_Task description_
Copy word for word the part of the passage on notoginseng and angiogenesis that opens with the words containing "Additionally, PNS and" and closes with "tumor is unknown.".

_Text excerpt_
-=-=-=-=-

Cardiovascular disease and cancer are independent leading causes of morbidity and mortality worldwide, seriously threatening human health and quality of life. With increase in the incidence of both cardiovascular disease, such as myocardial ischemia and cancer, the number of patients simultaneously laden with cardiovascular disease and malignant tumor is increased, and these complex pathological conditions pose greater challenge for clinical treatment. Moreover, anti-cancer agents or chemotherapies cause cardiovascular side effects including myocardial ischemia. Therefore, it remains as a research focus to develop therapies that present effective management of both cardiovascular disease and tumor when both conditions are coexistent in a particular patient.
It is a well-established concept that angiogenesis plays crucial roles in the pathogenesis of various diseases including tumor growth and progression and myocardial ischemia . Enhanced or excessive angiogenesis is commonly observed in tumor whereas defective or insufficient angiogenesis is one of the essential pathological features implicated in myocardial ischemia. Therefore, anti-angiogenic therapy has been considered as a new modality for tumor treatment. On the other hand, treatment promoting angiogenesis is recognized as an important strategy to enhance the clinical management of myocardial ischemia .
Notoginseng is a one of the most extensively used medicinal herb that has a long history of clinical utilization in treating various diseases either by itself or in combination with other natural products in Traditional Chinese Medicine (TCM) . The major active components of notoginseng are panax notoginseng saponins (PNS), which consist of more than 30 different types of saponins, among which ginsenoside Rg1, Rb1 are found in high content and notoginsenoside R1 a component unique to notoginseng . PNS has been widely adopted as a therapeutic agent for treating cardiovascular diseases in clinic under the guidance of TCM theory . Experimental evidences have been presented indicating that the cardiovascular benefits of PNS are mediated through diverse mechanisms including alleviating oxidative stress, promoting angiogenesis, modifying vasomotor function, reducing platelet adhesion, modulating ion channels, altering autonomic neurotransmitters release, and improving lipid profiles, etc . Each component of PNS may exert different pharmacological effects underlined by varied mechanisms. Independent studies have shown that PNS could stimulate HUVEC proliferation, increase the numbers of invaded cells and tube branches and promote changes in the subintestinal vessels in zebrafish, supporting that PNS are equipped with proangiogenic functions . Ginsenoside Rg1 has been noted as a stable proangiogenic agent in that HUVEC proliferation, migration and tube formation were significantly enhanced in the presence of Rg1 in vitro, and the density of newly formed vessels in the animals receiving Rg1 treatment witnessed significantly increase as well . On the other hand, ginsenoside Rb1 exhibits inhibitory effects on proliferation and tube-like structure formation of endothelial cells in vitro [9, 10]. Notoginsenoside R1 instead has been shown to be a promising compound for protecting the heart from septic shock and has anti-inflammatory effects in mice .
Additionally, PNS and its major components exhibit anticancer activities and have been shown to be effective against a variety of malignancies, for instance, colorectal, lung, gastric, skin, prostate and liver cancer . It has been shown that PNS, Rg1, Rb1 or R1 display antiproliferative activities in tumor cells . Whether or not PNS, Rg1, Rb1 or R1 exert anti-angiogenesis effects in the context of tumor growth and progression remains to be evaluated. Furthermore, whether PNS, Rg1, Rb1 or R1 could simultaneously exert proangiogenic and antiangiogenic effect when myocardial ischemia is complexed with tumor is unknown.

-=-=-=-=-

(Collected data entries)
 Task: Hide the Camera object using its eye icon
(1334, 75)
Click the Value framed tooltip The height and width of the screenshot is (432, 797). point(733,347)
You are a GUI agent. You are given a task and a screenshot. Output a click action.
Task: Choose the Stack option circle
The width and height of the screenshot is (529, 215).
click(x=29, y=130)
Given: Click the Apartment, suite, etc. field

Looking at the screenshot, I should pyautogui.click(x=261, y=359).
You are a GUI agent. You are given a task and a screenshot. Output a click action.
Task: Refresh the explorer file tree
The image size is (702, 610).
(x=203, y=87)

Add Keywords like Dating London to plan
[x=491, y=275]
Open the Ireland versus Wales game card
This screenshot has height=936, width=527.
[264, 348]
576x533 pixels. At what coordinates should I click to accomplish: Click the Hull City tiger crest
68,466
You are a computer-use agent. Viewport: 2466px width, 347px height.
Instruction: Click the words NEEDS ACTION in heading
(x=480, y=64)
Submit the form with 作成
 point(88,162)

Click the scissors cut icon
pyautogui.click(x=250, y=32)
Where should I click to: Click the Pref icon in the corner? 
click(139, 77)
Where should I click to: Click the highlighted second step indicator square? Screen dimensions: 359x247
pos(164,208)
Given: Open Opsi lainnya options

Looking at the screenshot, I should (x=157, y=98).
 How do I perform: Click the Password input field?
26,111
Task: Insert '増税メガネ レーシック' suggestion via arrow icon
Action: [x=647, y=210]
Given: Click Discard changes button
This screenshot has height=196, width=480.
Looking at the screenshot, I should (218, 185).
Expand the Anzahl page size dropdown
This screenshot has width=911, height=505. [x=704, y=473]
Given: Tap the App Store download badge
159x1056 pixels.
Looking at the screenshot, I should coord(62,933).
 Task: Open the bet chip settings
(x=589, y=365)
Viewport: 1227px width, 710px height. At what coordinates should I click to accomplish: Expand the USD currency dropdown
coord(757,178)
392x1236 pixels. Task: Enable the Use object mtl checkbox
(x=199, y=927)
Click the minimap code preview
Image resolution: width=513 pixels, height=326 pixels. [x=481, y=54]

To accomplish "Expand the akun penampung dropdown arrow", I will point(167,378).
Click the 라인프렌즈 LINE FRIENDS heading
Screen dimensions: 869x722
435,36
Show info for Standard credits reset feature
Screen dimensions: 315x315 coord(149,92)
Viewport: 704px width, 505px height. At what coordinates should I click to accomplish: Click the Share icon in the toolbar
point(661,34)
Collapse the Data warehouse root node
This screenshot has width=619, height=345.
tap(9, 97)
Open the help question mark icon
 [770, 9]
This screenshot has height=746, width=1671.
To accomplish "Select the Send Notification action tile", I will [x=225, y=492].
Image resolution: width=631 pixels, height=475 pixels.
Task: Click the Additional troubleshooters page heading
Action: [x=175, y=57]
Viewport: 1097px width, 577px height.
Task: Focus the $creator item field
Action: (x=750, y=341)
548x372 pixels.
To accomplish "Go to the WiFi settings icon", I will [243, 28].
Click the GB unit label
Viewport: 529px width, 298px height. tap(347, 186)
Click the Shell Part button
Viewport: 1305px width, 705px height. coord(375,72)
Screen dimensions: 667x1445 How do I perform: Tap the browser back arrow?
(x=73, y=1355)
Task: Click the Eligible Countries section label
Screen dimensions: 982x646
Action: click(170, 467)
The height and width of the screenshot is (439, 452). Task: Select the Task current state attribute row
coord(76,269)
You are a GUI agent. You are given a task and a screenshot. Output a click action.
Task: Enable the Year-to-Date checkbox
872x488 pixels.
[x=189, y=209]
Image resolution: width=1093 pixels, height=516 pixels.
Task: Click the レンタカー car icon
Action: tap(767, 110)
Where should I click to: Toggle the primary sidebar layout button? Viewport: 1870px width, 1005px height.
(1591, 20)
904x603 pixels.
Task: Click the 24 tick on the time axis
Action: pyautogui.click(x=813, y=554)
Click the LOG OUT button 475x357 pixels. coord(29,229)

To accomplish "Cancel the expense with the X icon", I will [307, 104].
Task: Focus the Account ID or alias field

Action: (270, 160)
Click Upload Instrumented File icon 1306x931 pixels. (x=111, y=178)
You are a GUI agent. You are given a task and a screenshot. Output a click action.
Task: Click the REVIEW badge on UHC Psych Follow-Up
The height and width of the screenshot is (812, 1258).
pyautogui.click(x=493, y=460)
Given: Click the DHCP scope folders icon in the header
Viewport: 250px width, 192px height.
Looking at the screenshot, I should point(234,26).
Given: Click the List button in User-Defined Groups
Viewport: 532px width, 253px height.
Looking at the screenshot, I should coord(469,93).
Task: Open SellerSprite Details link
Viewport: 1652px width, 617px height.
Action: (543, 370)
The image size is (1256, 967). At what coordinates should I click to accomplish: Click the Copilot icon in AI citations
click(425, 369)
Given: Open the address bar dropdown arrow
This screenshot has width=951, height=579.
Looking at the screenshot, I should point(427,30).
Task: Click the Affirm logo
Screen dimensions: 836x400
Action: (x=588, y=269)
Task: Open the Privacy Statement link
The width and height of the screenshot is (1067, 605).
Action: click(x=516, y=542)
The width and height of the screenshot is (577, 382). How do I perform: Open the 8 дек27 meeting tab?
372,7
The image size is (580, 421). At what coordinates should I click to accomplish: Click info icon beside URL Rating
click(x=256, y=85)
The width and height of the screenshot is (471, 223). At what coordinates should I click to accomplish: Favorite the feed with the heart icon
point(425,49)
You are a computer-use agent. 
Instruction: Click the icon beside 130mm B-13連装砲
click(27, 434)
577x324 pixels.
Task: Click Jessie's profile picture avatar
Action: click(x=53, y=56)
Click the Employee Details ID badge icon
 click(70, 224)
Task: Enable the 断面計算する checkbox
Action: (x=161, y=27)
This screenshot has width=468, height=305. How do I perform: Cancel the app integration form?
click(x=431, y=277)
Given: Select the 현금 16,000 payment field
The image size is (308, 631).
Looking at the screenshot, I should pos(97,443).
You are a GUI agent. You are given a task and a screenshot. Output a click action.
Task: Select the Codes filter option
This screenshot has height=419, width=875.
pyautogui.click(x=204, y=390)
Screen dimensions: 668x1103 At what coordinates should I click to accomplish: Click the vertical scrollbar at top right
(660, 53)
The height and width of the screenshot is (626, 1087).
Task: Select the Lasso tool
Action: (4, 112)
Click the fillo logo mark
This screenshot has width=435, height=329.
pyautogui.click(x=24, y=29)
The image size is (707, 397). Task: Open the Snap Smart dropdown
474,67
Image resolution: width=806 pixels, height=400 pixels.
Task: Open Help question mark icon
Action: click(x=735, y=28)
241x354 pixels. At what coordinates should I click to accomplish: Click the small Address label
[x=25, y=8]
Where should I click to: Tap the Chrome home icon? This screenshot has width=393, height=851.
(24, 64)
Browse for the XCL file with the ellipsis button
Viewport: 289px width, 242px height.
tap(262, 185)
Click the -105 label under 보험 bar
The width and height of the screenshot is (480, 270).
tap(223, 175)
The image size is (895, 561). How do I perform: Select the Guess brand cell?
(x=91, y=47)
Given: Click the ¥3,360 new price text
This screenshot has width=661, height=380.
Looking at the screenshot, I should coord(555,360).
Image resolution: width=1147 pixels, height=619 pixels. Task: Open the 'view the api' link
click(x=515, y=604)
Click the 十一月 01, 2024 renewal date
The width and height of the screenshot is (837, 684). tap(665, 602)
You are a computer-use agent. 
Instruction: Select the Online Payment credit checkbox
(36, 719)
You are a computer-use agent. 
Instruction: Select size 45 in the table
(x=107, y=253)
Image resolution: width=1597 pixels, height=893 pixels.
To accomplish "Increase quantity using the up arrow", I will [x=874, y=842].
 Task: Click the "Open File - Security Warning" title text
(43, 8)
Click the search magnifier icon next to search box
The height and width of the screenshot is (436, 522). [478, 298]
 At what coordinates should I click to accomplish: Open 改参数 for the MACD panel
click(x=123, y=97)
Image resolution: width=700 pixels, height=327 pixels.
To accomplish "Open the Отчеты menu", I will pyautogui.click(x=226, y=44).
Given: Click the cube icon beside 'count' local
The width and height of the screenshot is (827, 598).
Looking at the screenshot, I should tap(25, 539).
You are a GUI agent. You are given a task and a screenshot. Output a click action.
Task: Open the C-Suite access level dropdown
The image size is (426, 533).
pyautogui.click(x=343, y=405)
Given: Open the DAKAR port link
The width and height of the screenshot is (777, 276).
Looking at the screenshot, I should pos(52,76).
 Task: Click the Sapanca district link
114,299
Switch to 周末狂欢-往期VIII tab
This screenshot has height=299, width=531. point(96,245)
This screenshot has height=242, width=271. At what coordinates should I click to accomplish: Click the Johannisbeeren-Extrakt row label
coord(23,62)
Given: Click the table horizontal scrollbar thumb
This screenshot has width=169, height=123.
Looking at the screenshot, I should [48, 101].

-=-=-=-=-

_Problem solution_
Additionally, PNS and its major components exhibit anticancer activities and have been shown to be effective against a variety of malignancies, for instance, colorectal, lung, gastric, skin, prostate and liver cancer . It has been shown that PNS, Rg1, Rb1 or R1 display antiproliferative activities in tumor cells . Whether or not PNS, Rg1, Rb1 or R1 exert anti-angiogenesis effects in the context of tumor growth and progression remains to be evaluated. Furthermore, whether PNS, Rg1, Rb1 or R1 could simultaneously exert proangiogenic and antiangiogenic effect when myocardial ischemia is complexed with tumor is unknown.